Providing Wildlife Habitat

Providing Wildlife Habitat

Kentucky Forests Providing Wildlife Habitat

Nothing stands alone in the woods. Complex interactions between plants, soil, fungi, and wildlife are essential for a healthy landscape. Trees, shrubs, and herbaceous plants produce food and shelter for animals and insects, which repay the favor by helping plants reproduce through pollination and seed dispersal. Important nutrients are cycled through the food chain. All wildlife are affected by the structure and composition of the forest. A well-managed woodlands promotes a diversity of species, ages, and composition that will benefit the creatures that call it home.

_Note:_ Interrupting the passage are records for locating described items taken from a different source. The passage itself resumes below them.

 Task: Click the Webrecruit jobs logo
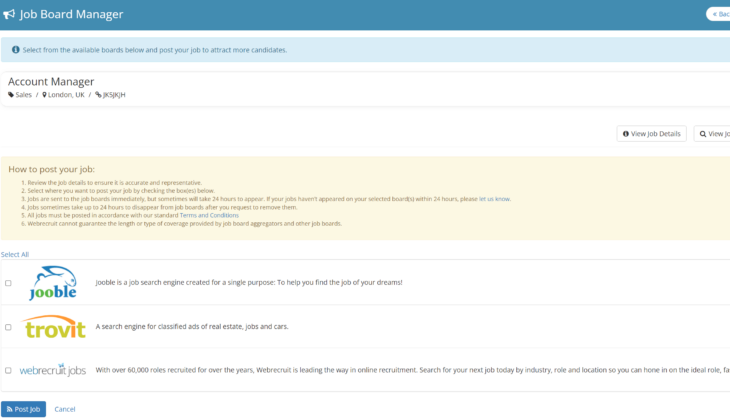(x=53, y=370)
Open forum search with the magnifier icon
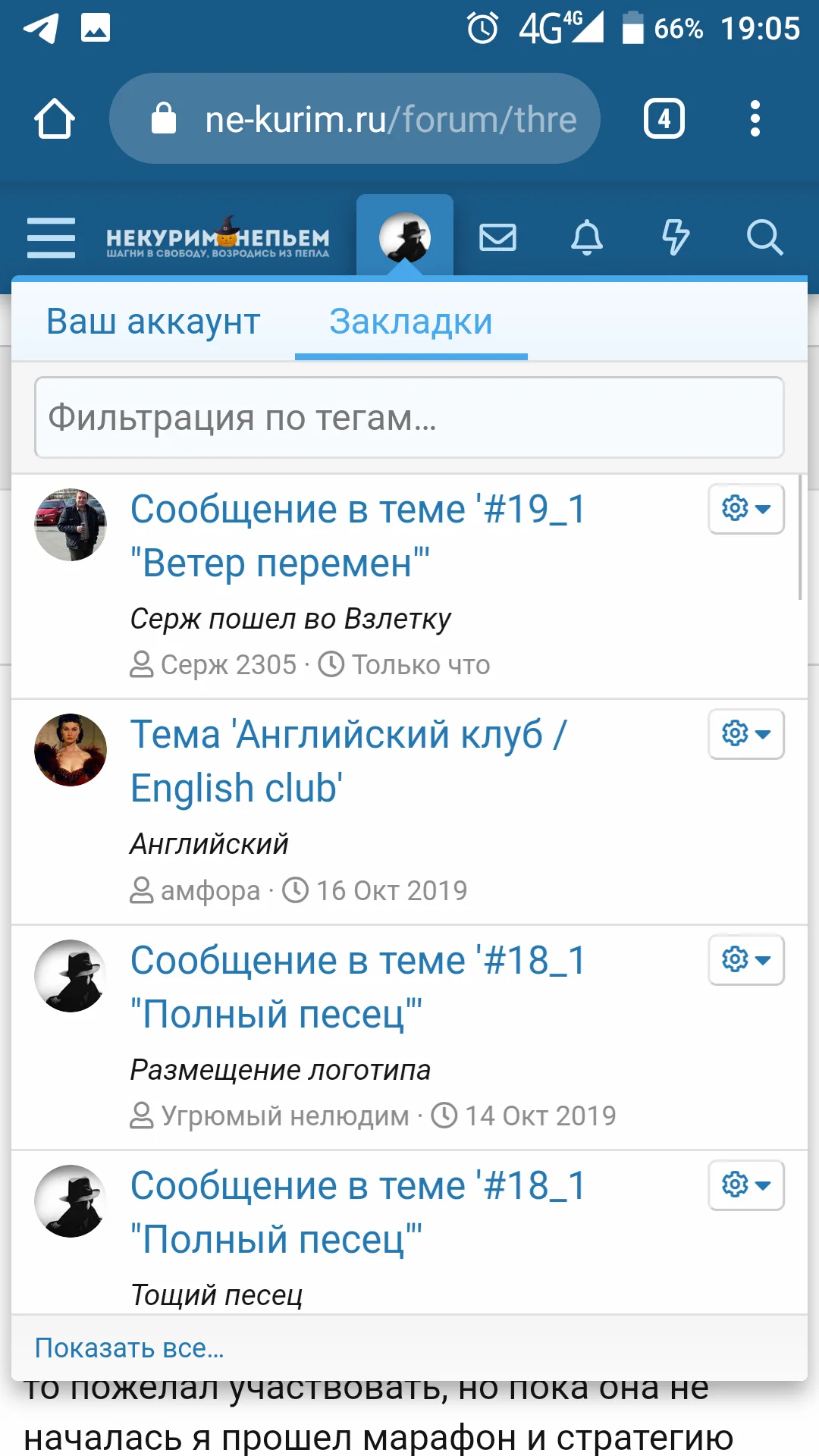Screen dimensions: 819x1456 click(766, 237)
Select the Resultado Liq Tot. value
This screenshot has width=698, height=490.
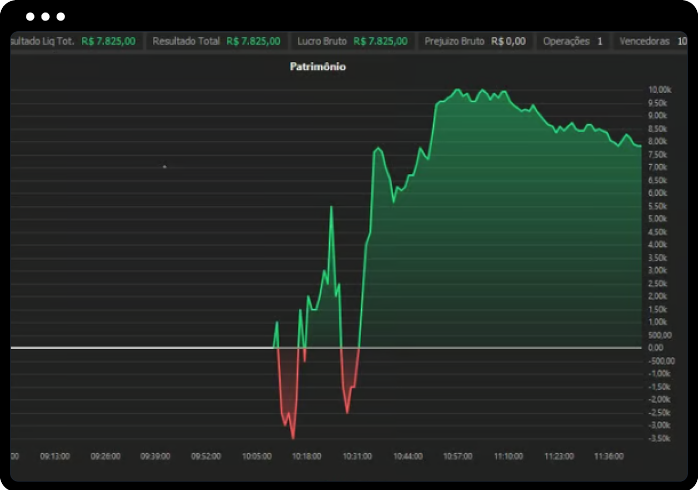click(108, 41)
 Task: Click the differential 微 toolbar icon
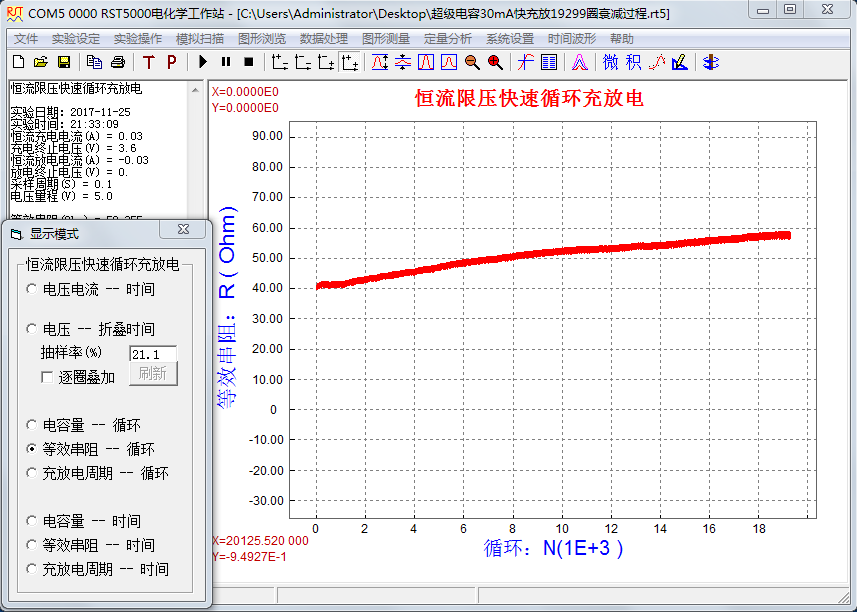pyautogui.click(x=611, y=62)
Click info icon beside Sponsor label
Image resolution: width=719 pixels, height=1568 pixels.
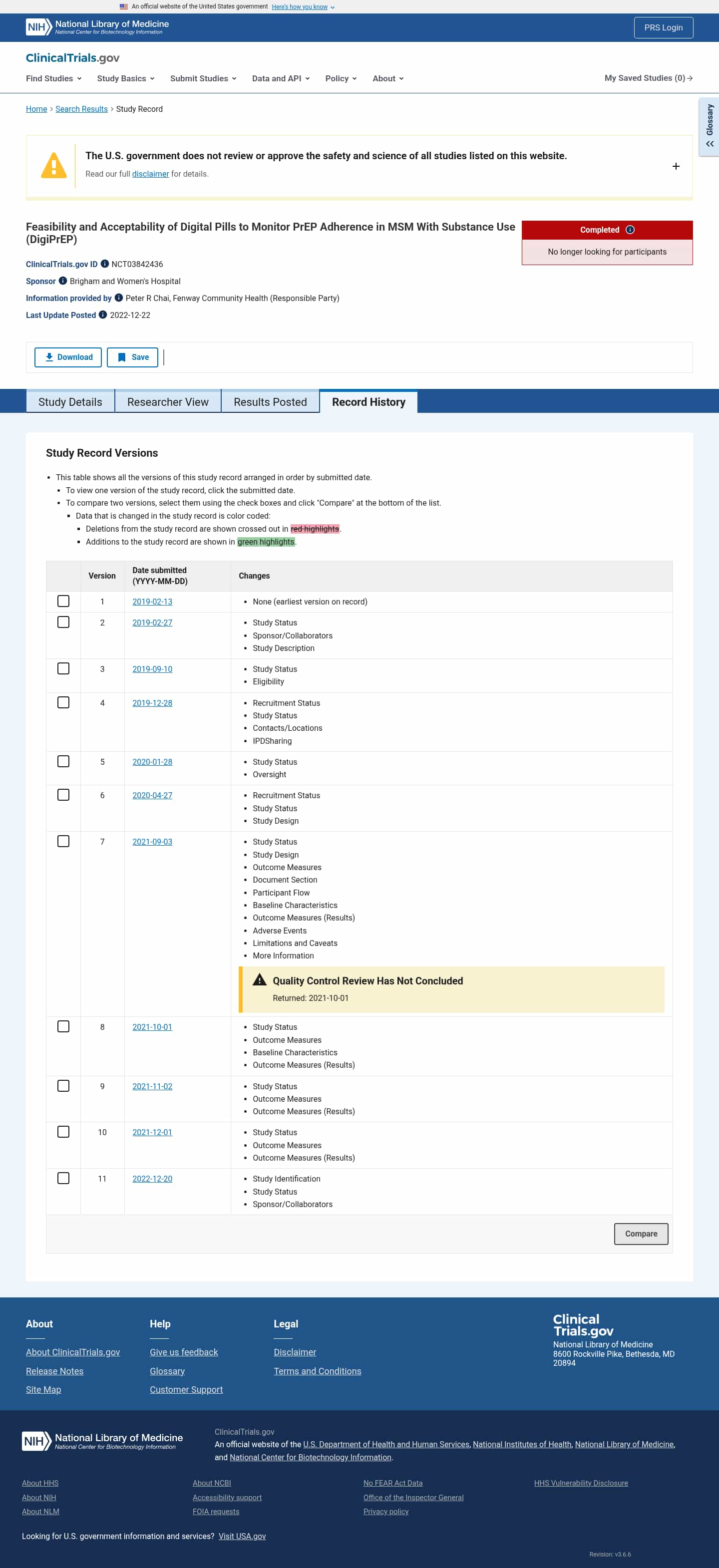point(63,281)
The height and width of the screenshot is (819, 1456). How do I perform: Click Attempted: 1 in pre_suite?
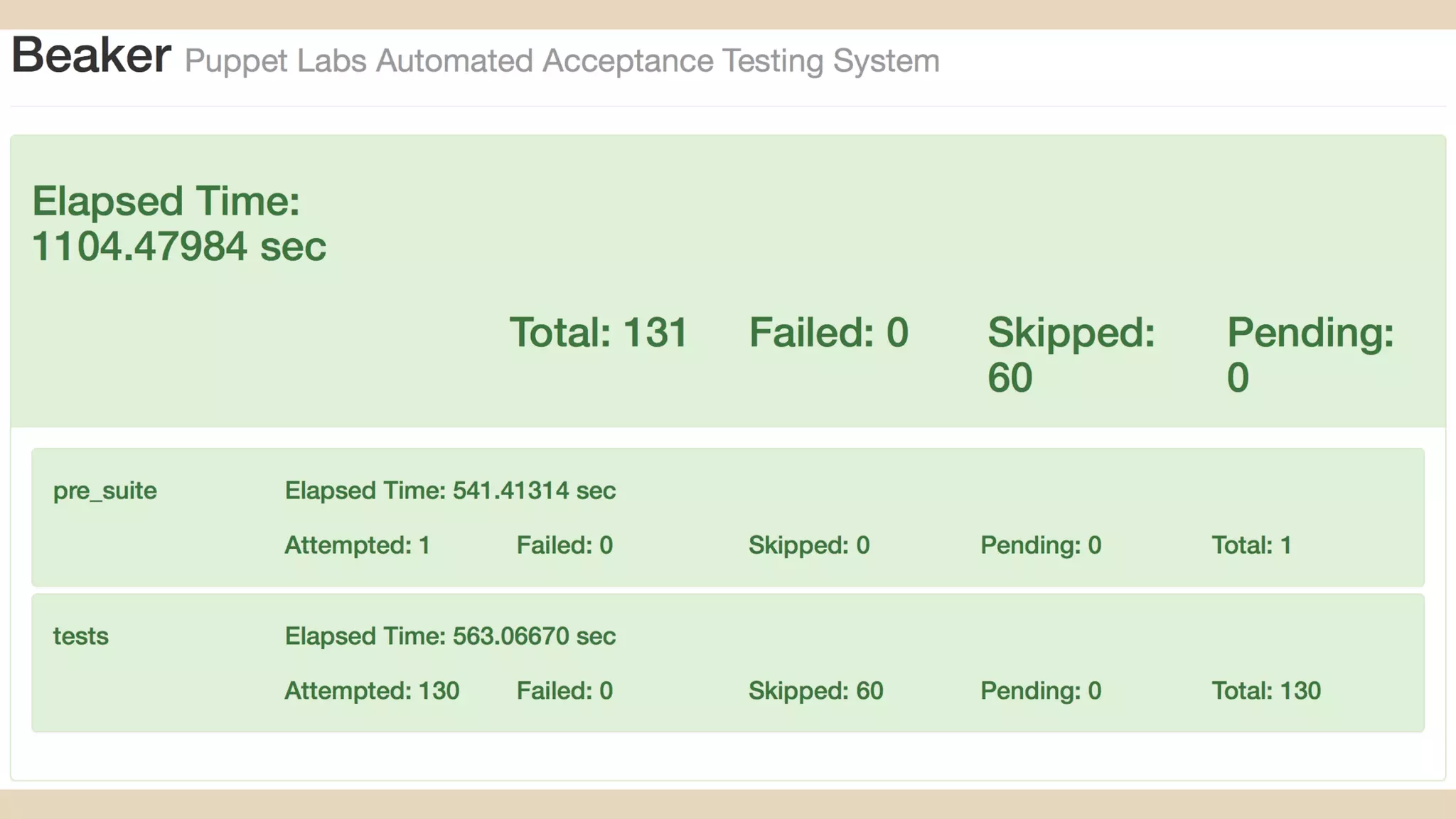358,545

Forestry and Natural Resources’ wildlife conservation efforts are mission driven, with vital programs in research, extension, and instruction. FNR partners with state and federal agencies to conduct research that is often associated with stream or forest wildlife species. Agricultural communities benefit from the wildlife damage research the department conducts. Recent FNR research has been devoted to studying human/wildlife interactions, habitat use and management, mole impacts on soybeans, black vulture damage in cattle, and wild pigs’ impact on the ecosystem and the agricultural sector.

The department provides support to woodland owners and agricultural producers through extension programs such as the Woodland Owners Short Course, various webinars, and volunteer community science programs such as Kentucky Master Naturalists.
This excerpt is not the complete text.